現代クロス理論:合わせるための「スルーパス」

ゴール前に”居る”のではなく”着く”:動きとスペースの連動

クロスは単なる「足元へのパス」ではなく、走りながら合わせるためのスルーパスです。受け手がゴール前で止まって待つのではなく、適切なタイミングで「到着する」ことで、相手守備を無力化し、シュートに圧倒的な威力をもたらします。

【動画】走り込みながら合わせるクロスの理想的な形

基本の考え方:走りながらのインパクト

  • インフロントでのインパクト: スピードに乗った状態で前向きのまま蹴れるインフロントが有効。特にGKとDFの間を切り裂く低く鋭いボールに最適。
  • 到着のタイミング: ゴール前に”居る”のではなく、蹴る瞬間に”着く”。このデスマルケの質がクロスの成功率を左右する。
  • 威力の源泉: キッカーの球速と受け手の走るエネルギーを衝突させることで、合わせるだけで決定的な一撃となる。
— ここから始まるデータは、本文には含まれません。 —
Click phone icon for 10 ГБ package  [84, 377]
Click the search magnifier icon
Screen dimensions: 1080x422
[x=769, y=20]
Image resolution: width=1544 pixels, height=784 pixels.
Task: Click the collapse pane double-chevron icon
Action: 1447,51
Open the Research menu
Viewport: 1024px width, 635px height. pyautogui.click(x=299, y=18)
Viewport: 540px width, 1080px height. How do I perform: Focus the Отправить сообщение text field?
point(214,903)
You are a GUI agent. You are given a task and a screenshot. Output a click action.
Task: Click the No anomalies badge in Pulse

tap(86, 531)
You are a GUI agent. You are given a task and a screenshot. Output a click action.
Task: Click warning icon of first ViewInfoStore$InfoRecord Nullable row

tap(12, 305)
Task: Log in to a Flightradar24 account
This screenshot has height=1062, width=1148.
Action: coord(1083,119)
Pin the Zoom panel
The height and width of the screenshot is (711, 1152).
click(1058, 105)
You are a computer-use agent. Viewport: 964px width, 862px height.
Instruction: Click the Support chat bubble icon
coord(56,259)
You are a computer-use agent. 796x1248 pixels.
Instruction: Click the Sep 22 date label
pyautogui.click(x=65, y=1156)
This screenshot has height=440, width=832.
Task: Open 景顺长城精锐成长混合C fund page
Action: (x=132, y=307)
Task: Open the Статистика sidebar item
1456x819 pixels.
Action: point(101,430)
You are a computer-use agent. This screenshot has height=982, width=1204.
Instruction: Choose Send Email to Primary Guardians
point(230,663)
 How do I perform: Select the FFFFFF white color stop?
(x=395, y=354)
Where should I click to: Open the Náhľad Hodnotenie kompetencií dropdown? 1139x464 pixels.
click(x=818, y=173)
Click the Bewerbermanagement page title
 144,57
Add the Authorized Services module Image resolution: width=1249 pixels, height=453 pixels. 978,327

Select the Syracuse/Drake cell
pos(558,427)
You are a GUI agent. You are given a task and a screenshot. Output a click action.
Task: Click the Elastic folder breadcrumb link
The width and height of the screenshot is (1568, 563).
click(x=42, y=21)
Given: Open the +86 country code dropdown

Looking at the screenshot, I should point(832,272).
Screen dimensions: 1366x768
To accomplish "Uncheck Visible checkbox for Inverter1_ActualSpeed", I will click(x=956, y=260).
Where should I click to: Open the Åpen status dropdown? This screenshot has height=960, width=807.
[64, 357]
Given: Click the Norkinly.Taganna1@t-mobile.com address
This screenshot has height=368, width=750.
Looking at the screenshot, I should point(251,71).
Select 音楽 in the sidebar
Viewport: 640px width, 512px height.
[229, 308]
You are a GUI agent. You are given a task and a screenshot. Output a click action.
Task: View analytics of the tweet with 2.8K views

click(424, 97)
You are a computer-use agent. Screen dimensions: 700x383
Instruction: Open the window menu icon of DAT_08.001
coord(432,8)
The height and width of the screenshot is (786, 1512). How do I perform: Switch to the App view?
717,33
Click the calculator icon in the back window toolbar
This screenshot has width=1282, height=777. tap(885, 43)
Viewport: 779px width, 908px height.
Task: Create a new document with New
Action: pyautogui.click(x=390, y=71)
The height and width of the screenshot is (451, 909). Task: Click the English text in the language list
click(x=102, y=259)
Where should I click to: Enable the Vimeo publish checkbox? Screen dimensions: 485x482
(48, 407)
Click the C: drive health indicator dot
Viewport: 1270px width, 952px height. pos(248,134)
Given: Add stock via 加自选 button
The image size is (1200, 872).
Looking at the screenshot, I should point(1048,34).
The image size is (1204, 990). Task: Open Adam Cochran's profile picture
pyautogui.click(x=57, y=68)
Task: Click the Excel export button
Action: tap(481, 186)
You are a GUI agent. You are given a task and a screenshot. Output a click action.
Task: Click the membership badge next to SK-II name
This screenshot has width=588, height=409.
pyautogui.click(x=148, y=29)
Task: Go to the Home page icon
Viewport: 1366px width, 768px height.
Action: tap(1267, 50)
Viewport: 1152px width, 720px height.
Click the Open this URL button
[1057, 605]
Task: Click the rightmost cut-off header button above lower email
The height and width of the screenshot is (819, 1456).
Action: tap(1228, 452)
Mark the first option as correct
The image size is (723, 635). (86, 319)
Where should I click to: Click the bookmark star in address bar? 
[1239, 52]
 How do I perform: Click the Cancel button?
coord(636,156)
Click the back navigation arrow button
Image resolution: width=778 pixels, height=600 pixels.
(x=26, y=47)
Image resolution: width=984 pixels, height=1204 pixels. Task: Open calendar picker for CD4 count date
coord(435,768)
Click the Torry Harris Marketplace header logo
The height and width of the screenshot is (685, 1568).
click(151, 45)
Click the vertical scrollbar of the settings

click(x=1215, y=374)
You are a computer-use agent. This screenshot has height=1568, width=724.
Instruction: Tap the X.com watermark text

入り方のバリエーション:3 on line と 三角形

単なるニア・ファーの分担ではなく、フットサルの戦術を応用した連動が必要です。

  • 1. マイナスクロス(3 on line): ゴール前とマイナスに3人が1列(直線)で並ぶように入る。手前が囮となり、後方のフリーな選手が仕留める。
  • 2. プラスクロス(フィニッシュトライアングル): ファーサイドへの侵入者と、マイナスのこぼれ球要員で三角形を作る。セカンドボールの回収までを仕組み化する。

💡 指導のポイント:パスの性質を理解させる

選手には「クロスを上げる」ではなく「走り込む味方へのスルーパスを通す」と伝えてみてください。その意識だけで、キックの種類(インフロントでの鋭い弾道など)や、中に入る選手の動き出しの質が劇的に変わります。